It was in February of this year that the trickle of images of a man’s body appeared on my twitter timeline. Initially, the human instinct for the macabre, made me pause at these images, click on them. The man’s face disfigured, his jaw twisted away, his features re arranged, his eyes pressed shut, made me recoil. I didn't know his name or who he had been, till this face seized his entire identity, reduced his existence to his end. Another dead body. By now, we have all become immune, a little hardened to the horrors that happen to others. I always find the debates on exhibitionism in public forums facetious when compared to the lack of debate on the visuals and words of violence that consume our language, our vision, and our thoughts. That dehumanise far more than any titillation ever could. This body would have passed me as well, floated by on the placid stream of daily occurrence. But the text below the image, made me pause. It gave the boy’s name “Sujith” and it said that he had been hacked to death in front of his parents. This made me linger, there was a photograph which emerged of his mother, her arm in a sling, it had been broken when she had rushed to protect her son. When I met her a few months later, the enormity of her bravery awed me. She is a small woman of slight stature. I could imagine her rushing out, barefoot over the uneven gravelly space outside her home, unmindful of the bruising to the soles of her feet. She must have tried to tear through the crowd of twenty odd men who circled her son. Tried to pull them apart, maybe her diminutive frame helped her squeeze through their tight circle. But her helplessness did not permeate their cruelty. Shoving her aside, beating her, breaking her arm, they did what they had intended to, killed her son. The horror of her experience was not something I could fully grasp that day, but her devastation was evident to all who saw the image of her seeing her son’s body for the first time.

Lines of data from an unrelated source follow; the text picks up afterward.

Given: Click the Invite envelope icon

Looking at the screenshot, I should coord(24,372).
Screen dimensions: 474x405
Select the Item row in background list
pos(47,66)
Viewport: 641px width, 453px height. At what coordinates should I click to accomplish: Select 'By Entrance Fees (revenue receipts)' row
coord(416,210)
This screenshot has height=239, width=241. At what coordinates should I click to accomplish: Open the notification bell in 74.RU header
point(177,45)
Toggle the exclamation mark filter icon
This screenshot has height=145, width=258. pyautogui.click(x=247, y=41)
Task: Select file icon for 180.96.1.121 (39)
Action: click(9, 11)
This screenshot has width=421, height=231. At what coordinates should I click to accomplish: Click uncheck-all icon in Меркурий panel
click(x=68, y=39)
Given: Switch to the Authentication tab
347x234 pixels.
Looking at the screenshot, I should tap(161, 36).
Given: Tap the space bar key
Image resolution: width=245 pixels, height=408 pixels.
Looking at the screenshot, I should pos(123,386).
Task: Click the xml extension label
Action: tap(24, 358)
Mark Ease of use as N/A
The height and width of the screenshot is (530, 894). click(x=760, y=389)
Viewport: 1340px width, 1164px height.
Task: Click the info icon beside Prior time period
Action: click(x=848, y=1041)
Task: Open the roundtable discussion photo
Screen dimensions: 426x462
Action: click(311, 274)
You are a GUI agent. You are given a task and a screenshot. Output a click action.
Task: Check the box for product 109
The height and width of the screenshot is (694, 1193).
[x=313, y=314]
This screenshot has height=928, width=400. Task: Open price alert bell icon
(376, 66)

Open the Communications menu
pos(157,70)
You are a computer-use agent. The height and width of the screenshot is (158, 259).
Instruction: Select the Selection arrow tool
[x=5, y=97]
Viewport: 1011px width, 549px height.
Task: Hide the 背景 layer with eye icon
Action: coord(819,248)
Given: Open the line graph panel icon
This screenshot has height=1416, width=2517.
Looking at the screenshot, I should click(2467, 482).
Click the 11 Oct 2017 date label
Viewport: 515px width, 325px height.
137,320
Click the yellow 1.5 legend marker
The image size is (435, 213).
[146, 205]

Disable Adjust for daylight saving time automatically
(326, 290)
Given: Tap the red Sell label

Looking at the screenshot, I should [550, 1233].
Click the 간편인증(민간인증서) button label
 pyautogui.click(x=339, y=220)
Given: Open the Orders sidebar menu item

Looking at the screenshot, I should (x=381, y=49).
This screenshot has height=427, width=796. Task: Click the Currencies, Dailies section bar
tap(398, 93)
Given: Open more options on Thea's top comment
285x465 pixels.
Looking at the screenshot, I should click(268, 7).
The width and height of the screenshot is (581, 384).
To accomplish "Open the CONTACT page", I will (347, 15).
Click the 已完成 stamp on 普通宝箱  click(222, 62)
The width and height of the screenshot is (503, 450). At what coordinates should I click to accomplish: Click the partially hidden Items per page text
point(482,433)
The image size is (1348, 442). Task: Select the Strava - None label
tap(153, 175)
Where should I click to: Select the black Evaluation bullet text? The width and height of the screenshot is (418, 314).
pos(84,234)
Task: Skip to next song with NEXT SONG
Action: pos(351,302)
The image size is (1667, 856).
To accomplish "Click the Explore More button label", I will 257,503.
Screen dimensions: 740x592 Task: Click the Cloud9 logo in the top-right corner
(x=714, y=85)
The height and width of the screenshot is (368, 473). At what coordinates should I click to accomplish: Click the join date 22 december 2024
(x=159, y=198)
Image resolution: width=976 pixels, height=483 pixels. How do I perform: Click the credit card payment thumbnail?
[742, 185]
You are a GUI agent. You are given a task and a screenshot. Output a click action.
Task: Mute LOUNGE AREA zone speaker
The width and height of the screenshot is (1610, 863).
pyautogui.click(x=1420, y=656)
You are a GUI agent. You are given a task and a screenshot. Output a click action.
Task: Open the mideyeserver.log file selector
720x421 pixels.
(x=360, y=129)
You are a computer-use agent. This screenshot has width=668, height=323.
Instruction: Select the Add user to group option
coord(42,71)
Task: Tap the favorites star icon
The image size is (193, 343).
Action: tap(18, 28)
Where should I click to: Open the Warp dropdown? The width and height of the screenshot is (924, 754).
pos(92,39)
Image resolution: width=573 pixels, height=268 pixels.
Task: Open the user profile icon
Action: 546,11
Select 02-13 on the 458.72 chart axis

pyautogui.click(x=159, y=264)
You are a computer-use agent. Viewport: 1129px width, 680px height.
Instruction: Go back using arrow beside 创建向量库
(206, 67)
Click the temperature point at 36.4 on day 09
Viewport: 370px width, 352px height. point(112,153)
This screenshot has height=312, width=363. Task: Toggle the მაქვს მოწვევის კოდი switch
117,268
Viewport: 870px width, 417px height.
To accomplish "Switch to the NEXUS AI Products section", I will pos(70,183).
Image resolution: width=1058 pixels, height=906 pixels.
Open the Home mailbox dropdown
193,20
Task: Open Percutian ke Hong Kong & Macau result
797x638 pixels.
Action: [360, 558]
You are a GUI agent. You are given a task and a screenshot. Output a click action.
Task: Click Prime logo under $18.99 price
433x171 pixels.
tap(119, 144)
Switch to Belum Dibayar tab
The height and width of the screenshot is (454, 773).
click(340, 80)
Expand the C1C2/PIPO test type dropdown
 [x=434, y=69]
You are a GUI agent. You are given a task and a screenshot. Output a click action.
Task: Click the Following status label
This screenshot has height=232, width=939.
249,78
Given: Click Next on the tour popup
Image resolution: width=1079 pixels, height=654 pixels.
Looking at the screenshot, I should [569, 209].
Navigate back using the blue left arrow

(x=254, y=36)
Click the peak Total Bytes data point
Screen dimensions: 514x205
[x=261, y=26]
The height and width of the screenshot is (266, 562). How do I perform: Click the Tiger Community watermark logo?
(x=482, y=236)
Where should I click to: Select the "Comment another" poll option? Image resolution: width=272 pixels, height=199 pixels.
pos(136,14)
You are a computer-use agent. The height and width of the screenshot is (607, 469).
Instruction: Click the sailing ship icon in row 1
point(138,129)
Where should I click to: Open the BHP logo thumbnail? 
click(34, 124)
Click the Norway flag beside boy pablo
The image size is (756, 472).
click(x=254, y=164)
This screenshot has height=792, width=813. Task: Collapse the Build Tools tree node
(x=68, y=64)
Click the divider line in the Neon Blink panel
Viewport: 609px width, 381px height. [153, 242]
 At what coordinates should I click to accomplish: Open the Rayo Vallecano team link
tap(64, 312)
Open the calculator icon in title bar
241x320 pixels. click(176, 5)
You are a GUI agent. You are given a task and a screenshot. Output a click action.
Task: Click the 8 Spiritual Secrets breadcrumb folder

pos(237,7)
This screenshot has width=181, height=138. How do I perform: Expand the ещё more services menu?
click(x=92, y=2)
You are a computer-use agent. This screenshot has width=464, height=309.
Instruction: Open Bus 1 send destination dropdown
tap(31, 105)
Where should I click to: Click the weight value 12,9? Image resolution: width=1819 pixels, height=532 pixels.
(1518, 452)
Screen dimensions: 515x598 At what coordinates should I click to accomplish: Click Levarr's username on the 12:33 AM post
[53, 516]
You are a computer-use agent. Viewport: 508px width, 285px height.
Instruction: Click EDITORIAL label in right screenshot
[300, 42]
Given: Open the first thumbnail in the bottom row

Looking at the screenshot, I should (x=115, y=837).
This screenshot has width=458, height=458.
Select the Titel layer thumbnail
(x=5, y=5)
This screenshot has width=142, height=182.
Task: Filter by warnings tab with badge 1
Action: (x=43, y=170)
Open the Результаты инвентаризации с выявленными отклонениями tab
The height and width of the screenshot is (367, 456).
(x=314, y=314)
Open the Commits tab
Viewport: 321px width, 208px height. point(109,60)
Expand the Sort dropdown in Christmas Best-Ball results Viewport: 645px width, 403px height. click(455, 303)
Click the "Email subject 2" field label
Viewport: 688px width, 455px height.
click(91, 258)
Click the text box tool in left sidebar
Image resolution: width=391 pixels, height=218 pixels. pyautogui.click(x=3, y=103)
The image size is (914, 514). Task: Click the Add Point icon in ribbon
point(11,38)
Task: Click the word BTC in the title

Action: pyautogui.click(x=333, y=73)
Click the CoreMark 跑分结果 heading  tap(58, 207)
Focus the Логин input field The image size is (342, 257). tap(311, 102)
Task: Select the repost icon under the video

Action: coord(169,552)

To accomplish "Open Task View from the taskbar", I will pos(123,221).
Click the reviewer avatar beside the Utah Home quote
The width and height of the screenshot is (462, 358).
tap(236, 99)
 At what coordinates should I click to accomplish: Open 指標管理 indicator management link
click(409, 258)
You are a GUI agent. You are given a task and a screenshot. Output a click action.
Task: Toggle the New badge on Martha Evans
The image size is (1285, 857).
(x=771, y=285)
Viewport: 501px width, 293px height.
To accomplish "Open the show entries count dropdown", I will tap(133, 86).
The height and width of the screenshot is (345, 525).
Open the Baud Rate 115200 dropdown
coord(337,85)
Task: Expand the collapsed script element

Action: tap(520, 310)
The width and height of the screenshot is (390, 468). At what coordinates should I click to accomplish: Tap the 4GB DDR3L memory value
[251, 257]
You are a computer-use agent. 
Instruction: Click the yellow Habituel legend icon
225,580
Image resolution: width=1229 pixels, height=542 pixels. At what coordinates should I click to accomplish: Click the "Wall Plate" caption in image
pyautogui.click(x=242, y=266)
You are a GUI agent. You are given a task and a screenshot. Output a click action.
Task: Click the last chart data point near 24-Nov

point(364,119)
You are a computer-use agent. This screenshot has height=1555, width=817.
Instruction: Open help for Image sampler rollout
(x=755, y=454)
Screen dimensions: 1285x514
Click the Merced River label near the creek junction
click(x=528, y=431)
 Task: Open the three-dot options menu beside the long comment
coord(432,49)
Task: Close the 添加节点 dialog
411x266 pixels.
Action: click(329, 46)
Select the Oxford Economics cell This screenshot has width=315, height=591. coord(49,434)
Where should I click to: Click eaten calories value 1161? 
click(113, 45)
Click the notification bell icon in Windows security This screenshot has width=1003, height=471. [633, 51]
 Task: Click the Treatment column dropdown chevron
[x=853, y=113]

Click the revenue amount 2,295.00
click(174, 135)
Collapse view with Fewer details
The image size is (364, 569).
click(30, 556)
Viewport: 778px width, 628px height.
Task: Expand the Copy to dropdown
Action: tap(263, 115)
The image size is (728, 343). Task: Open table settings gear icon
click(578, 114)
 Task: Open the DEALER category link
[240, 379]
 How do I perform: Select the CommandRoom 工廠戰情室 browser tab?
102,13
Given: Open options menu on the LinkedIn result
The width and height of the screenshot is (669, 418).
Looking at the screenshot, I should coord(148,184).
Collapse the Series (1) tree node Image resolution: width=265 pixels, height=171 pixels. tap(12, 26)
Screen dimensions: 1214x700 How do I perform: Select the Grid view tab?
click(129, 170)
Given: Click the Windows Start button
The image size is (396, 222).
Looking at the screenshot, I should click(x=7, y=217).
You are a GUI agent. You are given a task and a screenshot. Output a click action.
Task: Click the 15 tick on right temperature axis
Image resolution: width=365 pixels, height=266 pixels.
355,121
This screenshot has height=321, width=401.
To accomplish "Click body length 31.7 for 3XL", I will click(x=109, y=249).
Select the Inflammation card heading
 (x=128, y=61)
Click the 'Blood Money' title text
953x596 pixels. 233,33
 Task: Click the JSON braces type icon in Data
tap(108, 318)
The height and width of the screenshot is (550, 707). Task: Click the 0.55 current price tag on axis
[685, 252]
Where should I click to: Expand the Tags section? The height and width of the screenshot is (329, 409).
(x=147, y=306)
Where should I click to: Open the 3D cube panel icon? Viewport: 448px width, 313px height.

Thus began my journey into Kannur, a part of beautiful Kerala, a state that I had only ever been introduced to through Gods Own Country advertising campaigns and sterile visits spent in tourist locales. People advised me not to go, even seasoned journalists, a friend asked me “what I was thinking ”. Indeed was I thinking at all? I set out on my journey with trepidation. I had lived in Burma as it transitioned into a democracy, the life there was still laced with fear, people never spoke their minds. At a press conference, no journalist asked a single question. Burmese friends, who lived a kilometre away from one of the landmark clash sites between the monks and the junta, couldn't recall what they were doing at the time but recalled that they had seen and heard nothing. In Burma, I sent articles back to a newspaper I was writing for in India, always careful to avoid politics, lest my visa was cancelled and I was deported. I wrote on architecture and heritage, as I made notes in my head. But I was safe, never physically vulnerable. At least in my mind.But in Kannur, I was unsure if my mind would fortify me. I needn't have worried, whilst the threat didn't ever go away, the fear did. The first few days I didn't tweet my whereabouts, then the advise of a renowned senior journalist came back to me, “Tweet everything,” she had said, “location, people you meet, everything. Just in case”. So on the third day, I began to tweet. But whilst it was about securing myself, it was also because the people I met and spoke to overwhelmed me with their stories and courage.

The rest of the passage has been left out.